Aos 17 anos, diante dos oito irmãos, dos pais analfabetos,
agricultores sem terra, deu o primeiro grito:
– Chega! Eu não sou coitada disso,
coitada daquilo. Se eu derramar comida para comer, deixem que eu
derrame. Se eu derrubar as coisas quando eu pegar, deixem que eu
derrube. Se eu cair, deixem que eu me levante.
Eva mudou-se para Porto Alegre.
Empregou-se como doméstica e terminou o ensino médio. Suas mãos,
assim como sua alma, eram escalavradas por cicatrizes. Mas já não
sangravam.
Eva ingressou na universidade, mas não
podia pagar. Por duas vezes lhe negaram o crédito educativo. Pediu
transferência para uma mais barata. Eva sonhava em ser educadora.
Queria ensinar como se podia escrever com as mãos em chagas. E fazer
das mãos retorcidas asas. Mas muitas eram as almas disformes que se
colocariam entre Eva e o mundo. A luta estava recém no começo e
provavelmente não terá fim.
Ela ouviu e ouviu.
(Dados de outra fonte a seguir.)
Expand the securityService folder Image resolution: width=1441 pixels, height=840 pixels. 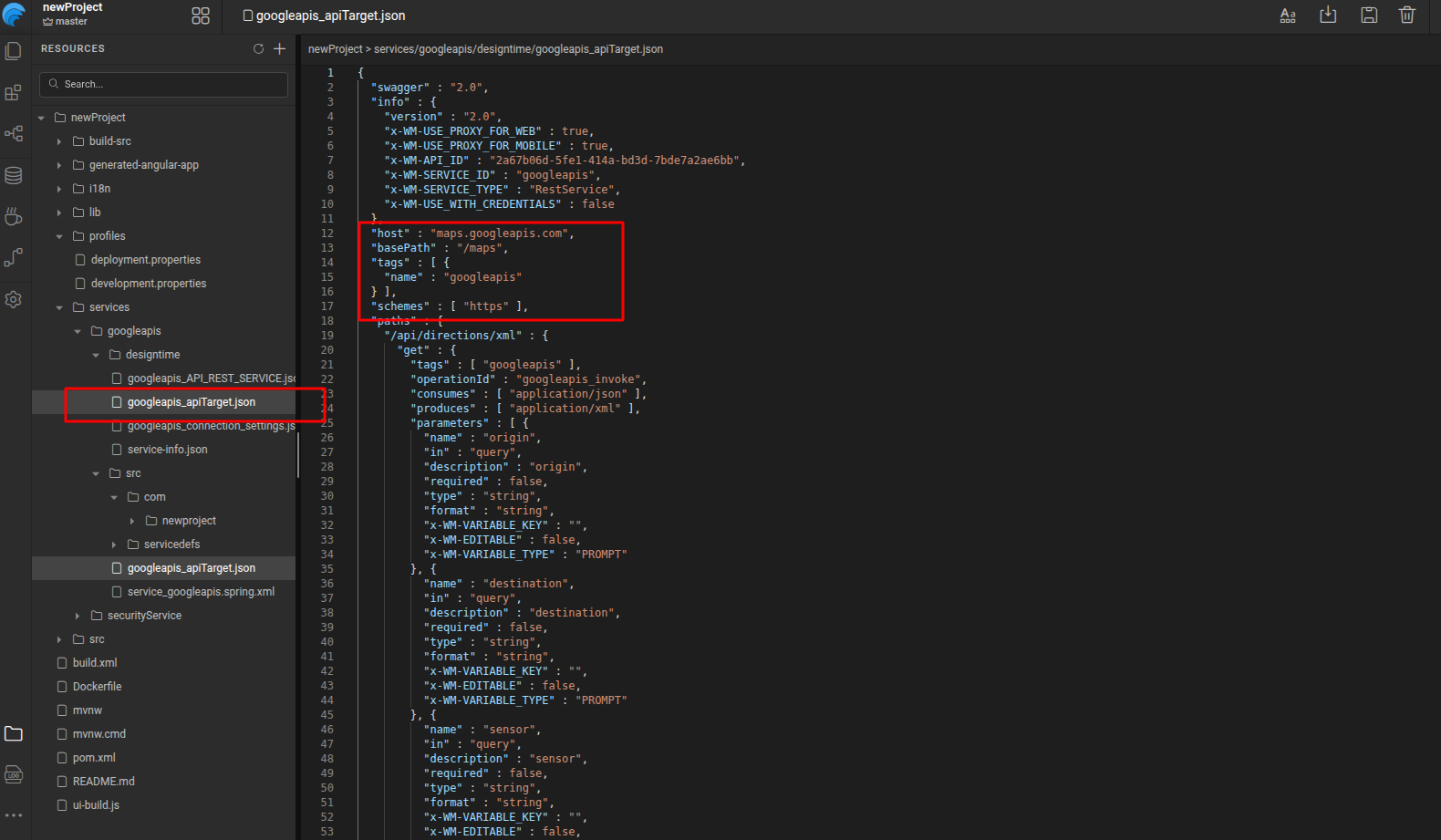point(78,616)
Como vai escrever no
quadro-negro tremendo desse jeito? Como vai ensinar com uma letra tão
feia? Não vê que só vai incomodar? Não entende que entre você e
uma menina normal vão escolher a normal? O que você quer? Vai
passar a vida olhando para um diploma na parede? Eva ouviu tudo isso
de uma educadora. Eva ouviu tudo isso na faculdade. Apenas para
comprovar que a ignorância está onde menos se espera. Eva, a
deficiente física, respondeu à deficiente de alma:
– Em primeiro lugar, eu não vou
desistir. Em segundo, a vida é um risco. Não só para mim. Mas para
todo mundo.
Eva demorou a descobrir por que sua
tremedeira ameaçava tanto aqueles seres impávidos. Qual era a
ofensa de sua fragilidade. Foi vilipendiada de todas as formas
conhecidas e outras inventadas só para ela. Primeiro, impediram que
fizesse estágio. Depois, só poderia fazê-lo numa escola de
deficientes. Em seguida, decidiram que tinha de ser durante o dia
porque sabiam que nesse horário ela trabalhava para pagar as contas.
Por fim, como Eva não desistisse, desistiram eles de a impedir.
Quando o nome de Eva foi pronunciado na
formatura, todos levantaram, gritaram, aplaudiram. Eva não ouviu.
Todos os seus sentidos estavam concentrados em não cair. Atravessar
aquele palco sem tropeçar era a metáfora de sua vida. Eva não
cairia. Não ali. E Eva não caiu.
Finalmente conseguiu ocupar as salas de
aula como educadora. Foram pelo menos três escolas. E em cada uma
algo se passou. Quando descobriam que Eva não era coitada, que
empregá-la não era um ato de caridade, tudo mudava. Quando
descobriam que Eva era capaz, que era preciso competir com a sua
mente, não com seus tremores, tudo se alterava. A comiseração do
início transmutava-se em ódio. Quem essa aleijada pensa que é? Foi
o que Eva ouviu e escutou. E assim Eva foi expulsa do mundo que mal
havia tocado.
Eva não desistiu. Como não desistirá.
Prestou concurso em 1994 para servente no extinto Tribunal de Alçada.
Pensou que os olhos vendados da Justiça não a julgariam por sua
deformidade. Fez concurso em sala especial, como deficiente. Foi
aprovada em nono lugar. A nomeação chegou a ser publicada. Mas
vejam só, Eva foi reprovada pelo neurologista. Porque tremia as
mãos, porque derramaria os cafezinhos.
Uma assinatura encerrou o capítulo de
uma vida. Eva ingressou na Justiça. A defensora pública não
compareceu ao julgamento alegando não ter sido avisada. Eva
continuou. O processo está hoje no Supremo Tribunal Federal. Eva
voltou a trabalhar como doméstica.
Eva é mulher, negra e pobre. Eva treme
as mãos. Tudo isso até aceitam. O que não lhe perdoam é ter se
recusado a ser coitada. O que não perdoam a Eva é, sendo mulher,
negra, pobre e deficiente física, ter completado a universidade. E
neste país. Todas as fichas eram contra ela e, ainda assim, Eva
ousou vencer a aposta. Por isso a condenaram. Atenção para as
palavras de Eva:
– A cada vez que me derrubarem eu vou
levantar com mais força. Não quero saber de derrota. Derrota nunca
esteve nos meus planos. E coitado é quem me chama.
A vida é pródiga em paradoxos. O de Eva
é que a odeiam porque não podem sentir pena dela. E o do mundo é
que as piores deformações são as invisíveis.